L’aveva raggiunta solo da settembre scorso, e da allora, per la donna (originaria com eil marito della Romania), è cominciato l’inferno: una quotidianità fatta di violenze fisiche e psicologiche, di umiliazioni e minacce, di botte e di stupri. Un calvario che si è interrotto solo ieri, con l’arresto dell’uomo eseguito dai carabinieri, avvenuto nella serata di lunedì (26 dicembre ndr), quando la moglie, dopo essere stata picchiata ancora una volta, ha deciso di chiedere aiuto.

Botte e stupri inflitti alla moglie per anni

Una richiesta disperata che racchiude un’infinità di precedenti violenti sopportati o perdonati fino a ieri: l’uomo, infatti, un 50enne, è stato fermato una volta per tutte ma solo dopo una lunga serie di maltrattamenti in famiglia, e adesso dovrà rispondere di percosse ripetute nel tempo ai danni della moglie, la quale ha denunciato anche casi di violenza sessuale. Picchiata e abusata fino all’ultimo, insomma; fino a ieri quando, dopo essere stata malmenata brutalmente una volta di più; dopo aver visto ferire il figlio 20enne intervenuto in sua difesa, ha deciso di non sopportare più, di non perdonare più, di non soprassedere più, ma di rivolgersi ai carabinieri.

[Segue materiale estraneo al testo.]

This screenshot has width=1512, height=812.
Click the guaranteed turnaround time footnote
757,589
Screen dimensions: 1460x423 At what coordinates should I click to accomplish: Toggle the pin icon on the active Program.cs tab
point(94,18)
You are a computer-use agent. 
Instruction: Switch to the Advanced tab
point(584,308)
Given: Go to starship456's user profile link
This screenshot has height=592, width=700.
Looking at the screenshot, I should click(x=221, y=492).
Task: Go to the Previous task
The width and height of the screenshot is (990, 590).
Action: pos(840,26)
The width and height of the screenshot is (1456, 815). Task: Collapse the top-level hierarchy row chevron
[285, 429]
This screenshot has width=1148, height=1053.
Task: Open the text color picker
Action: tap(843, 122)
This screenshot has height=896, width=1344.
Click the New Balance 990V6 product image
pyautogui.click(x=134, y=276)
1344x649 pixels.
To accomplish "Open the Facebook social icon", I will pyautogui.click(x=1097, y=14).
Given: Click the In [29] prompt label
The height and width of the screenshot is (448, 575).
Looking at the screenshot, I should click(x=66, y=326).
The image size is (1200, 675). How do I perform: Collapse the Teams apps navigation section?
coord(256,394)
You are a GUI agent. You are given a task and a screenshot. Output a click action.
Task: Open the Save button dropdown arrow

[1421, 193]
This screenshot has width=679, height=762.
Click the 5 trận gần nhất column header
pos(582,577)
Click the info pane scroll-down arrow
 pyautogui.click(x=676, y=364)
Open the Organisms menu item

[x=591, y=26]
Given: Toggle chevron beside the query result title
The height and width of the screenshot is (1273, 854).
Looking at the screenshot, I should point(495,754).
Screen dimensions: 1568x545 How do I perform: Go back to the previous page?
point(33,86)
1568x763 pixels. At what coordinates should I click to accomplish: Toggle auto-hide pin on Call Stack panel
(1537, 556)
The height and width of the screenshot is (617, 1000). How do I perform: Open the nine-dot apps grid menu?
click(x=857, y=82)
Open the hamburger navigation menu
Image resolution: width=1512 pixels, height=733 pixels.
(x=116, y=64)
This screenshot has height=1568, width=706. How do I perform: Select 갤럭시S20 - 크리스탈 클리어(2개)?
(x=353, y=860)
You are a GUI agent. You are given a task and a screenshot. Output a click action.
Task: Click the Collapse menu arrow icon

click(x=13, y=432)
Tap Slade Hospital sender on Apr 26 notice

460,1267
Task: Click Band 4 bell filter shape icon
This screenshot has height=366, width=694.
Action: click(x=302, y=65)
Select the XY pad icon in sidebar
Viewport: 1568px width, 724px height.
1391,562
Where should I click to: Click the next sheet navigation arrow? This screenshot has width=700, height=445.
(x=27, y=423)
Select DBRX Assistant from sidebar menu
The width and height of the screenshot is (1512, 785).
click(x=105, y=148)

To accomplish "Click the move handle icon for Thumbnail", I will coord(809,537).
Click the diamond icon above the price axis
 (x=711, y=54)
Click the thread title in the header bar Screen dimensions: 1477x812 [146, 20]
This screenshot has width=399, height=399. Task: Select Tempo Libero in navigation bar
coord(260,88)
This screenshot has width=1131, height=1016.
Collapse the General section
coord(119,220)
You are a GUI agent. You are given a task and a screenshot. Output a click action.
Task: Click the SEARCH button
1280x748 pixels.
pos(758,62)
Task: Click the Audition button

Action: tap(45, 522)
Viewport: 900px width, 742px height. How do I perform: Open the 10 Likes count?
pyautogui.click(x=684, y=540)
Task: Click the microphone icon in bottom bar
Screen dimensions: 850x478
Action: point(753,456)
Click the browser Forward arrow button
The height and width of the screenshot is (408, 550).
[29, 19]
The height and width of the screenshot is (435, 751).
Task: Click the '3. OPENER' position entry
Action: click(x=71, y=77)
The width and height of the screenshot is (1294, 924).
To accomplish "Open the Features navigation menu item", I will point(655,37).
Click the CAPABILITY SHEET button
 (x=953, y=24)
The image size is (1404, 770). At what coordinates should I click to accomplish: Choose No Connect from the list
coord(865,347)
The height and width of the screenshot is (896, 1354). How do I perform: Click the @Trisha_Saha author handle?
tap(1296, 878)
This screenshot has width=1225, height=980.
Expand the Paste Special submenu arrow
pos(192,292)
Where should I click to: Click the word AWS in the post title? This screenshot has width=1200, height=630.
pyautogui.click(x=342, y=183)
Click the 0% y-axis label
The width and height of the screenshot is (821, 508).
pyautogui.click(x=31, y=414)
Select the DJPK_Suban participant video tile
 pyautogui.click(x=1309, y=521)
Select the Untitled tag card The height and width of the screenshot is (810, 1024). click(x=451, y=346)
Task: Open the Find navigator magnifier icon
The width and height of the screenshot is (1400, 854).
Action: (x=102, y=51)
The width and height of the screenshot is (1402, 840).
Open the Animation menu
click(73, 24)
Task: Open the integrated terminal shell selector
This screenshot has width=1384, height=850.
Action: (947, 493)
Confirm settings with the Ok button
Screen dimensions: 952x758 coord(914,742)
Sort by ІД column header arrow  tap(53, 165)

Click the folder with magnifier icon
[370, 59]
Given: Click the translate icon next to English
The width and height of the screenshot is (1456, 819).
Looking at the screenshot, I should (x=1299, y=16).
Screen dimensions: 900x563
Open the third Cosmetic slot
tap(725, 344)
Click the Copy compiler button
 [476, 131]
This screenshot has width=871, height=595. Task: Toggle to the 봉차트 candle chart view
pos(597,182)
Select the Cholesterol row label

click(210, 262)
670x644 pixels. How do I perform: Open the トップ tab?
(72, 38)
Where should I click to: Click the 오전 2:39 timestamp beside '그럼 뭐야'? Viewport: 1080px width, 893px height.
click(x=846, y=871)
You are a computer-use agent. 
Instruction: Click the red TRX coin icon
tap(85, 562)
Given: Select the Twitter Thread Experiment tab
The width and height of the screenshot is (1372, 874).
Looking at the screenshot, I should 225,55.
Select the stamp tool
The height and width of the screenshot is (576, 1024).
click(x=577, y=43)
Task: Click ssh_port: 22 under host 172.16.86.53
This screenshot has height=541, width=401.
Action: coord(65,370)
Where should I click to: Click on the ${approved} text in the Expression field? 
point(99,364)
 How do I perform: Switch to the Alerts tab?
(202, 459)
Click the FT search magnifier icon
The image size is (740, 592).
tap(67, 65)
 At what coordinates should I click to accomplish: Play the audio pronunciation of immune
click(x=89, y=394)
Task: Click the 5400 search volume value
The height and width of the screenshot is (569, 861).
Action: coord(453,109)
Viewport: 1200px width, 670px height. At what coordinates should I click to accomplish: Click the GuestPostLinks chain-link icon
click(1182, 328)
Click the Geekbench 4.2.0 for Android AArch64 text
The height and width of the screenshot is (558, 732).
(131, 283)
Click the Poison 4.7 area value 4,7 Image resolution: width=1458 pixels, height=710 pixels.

Solo ieri la disperata richiesta d’aiuto

Carabinieri che, al loro arrivo, hanno trovato la donna afflitta da dolorose contusioni all’addome causate da un calcio, e il ragazzo dolorante per alcune ferite a una mano. Addirittura, nella colluttazione persino l’uomo è riuscito a procurarsi una ferita alla testa. Una volta portato via lui, quindi, madre e figlio sono stati medicati all’ospedale di Empoli (Firenze) dove la donna ha raccontato quanto subito fino a quel momento. E allora, secondo quanto testimoniato dalla donna, in Italia da più tempo del marito, e con un impiego, le violenze si protraevano da tempo, finché il coniuge non era andato a vivere da un amico. Proprio ieri, invece, aveva deciso di tornare dalla moglie e, passando dalla porta del garage per rincasare, l’ha sorpresa picchiandola. Adesso però, che il suo aguzzino è in carcere a Sollicciano, non potrà farle più del male.